**Work order**
Please write out all of the data below exactly, without including the pictures.

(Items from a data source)

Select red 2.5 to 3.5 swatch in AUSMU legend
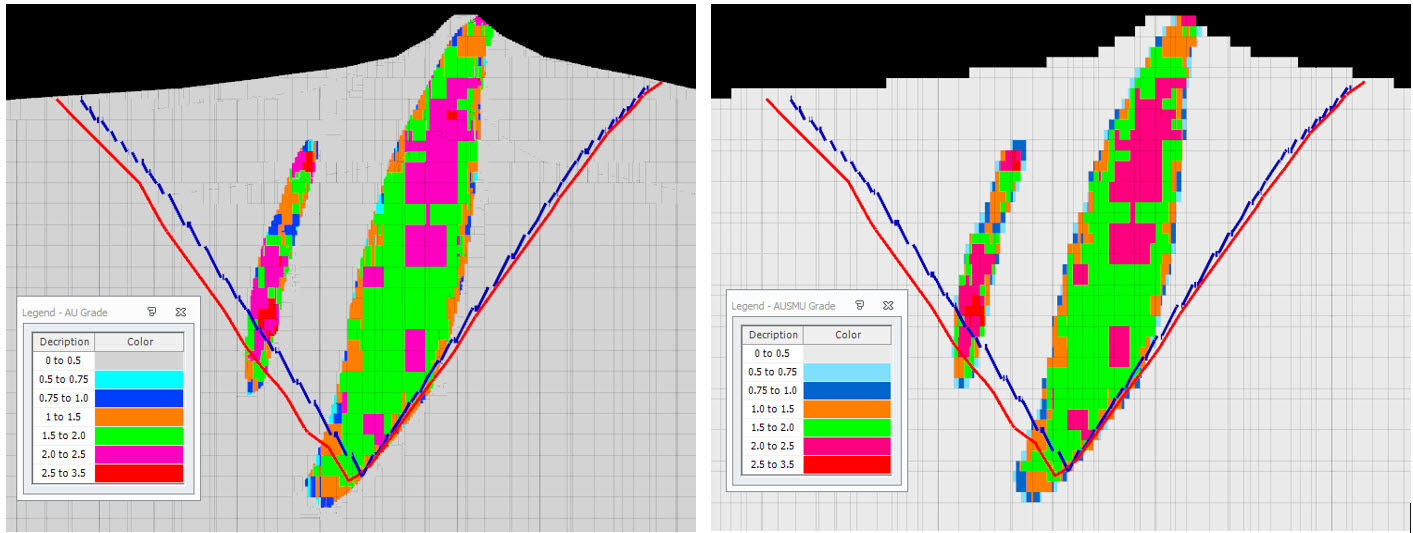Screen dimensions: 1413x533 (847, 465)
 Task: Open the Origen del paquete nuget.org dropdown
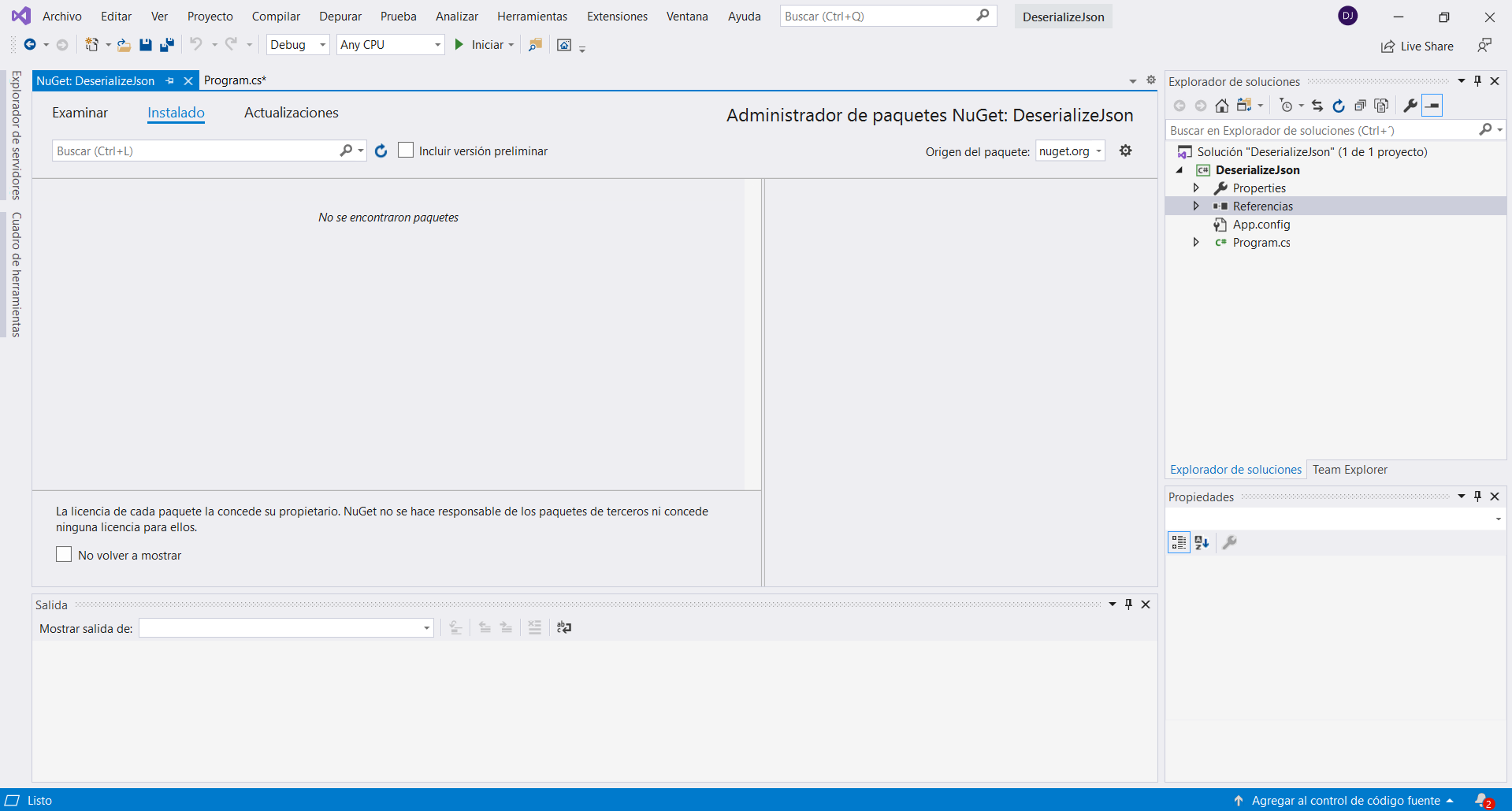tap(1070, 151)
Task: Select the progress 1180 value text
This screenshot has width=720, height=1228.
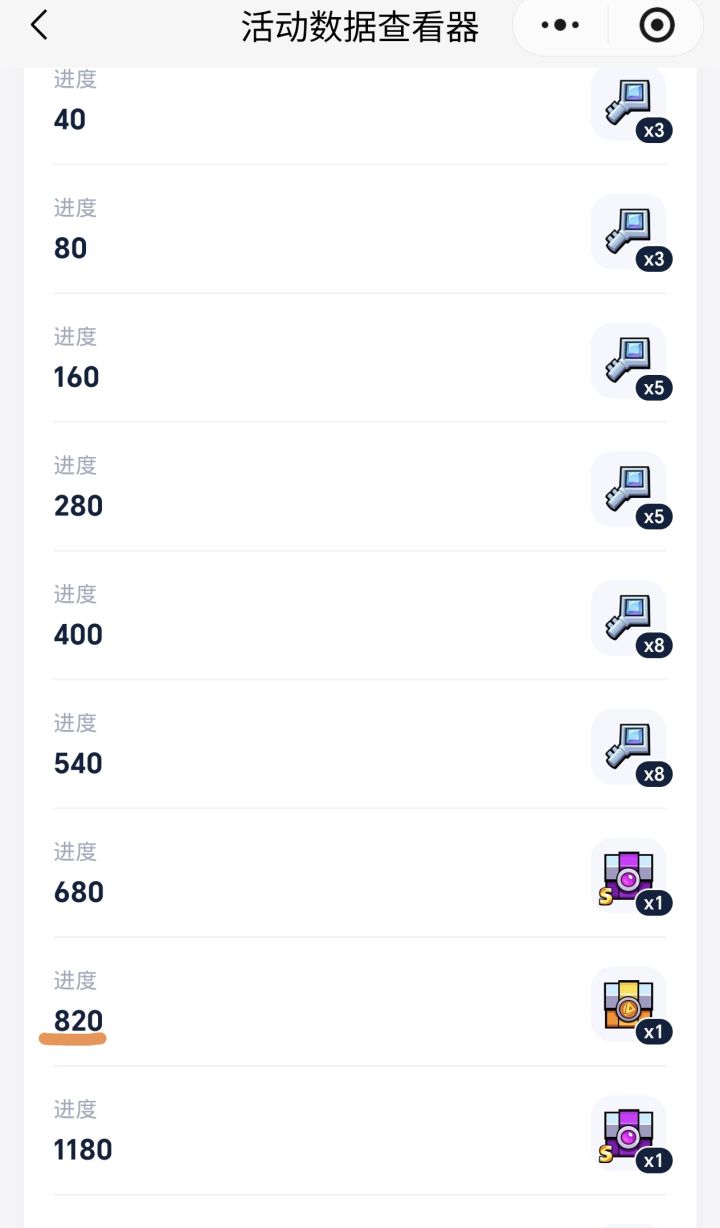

**Written response**
Select red 2.5 to 3.5 swatch in AUSMU legend
Screen dimensions: 1413x533 (847, 465)
 Task: Open the Origen del paquete nuget.org dropdown
tap(1070, 151)
Task: Select the progress 1180 value text
This screenshot has width=720, height=1228.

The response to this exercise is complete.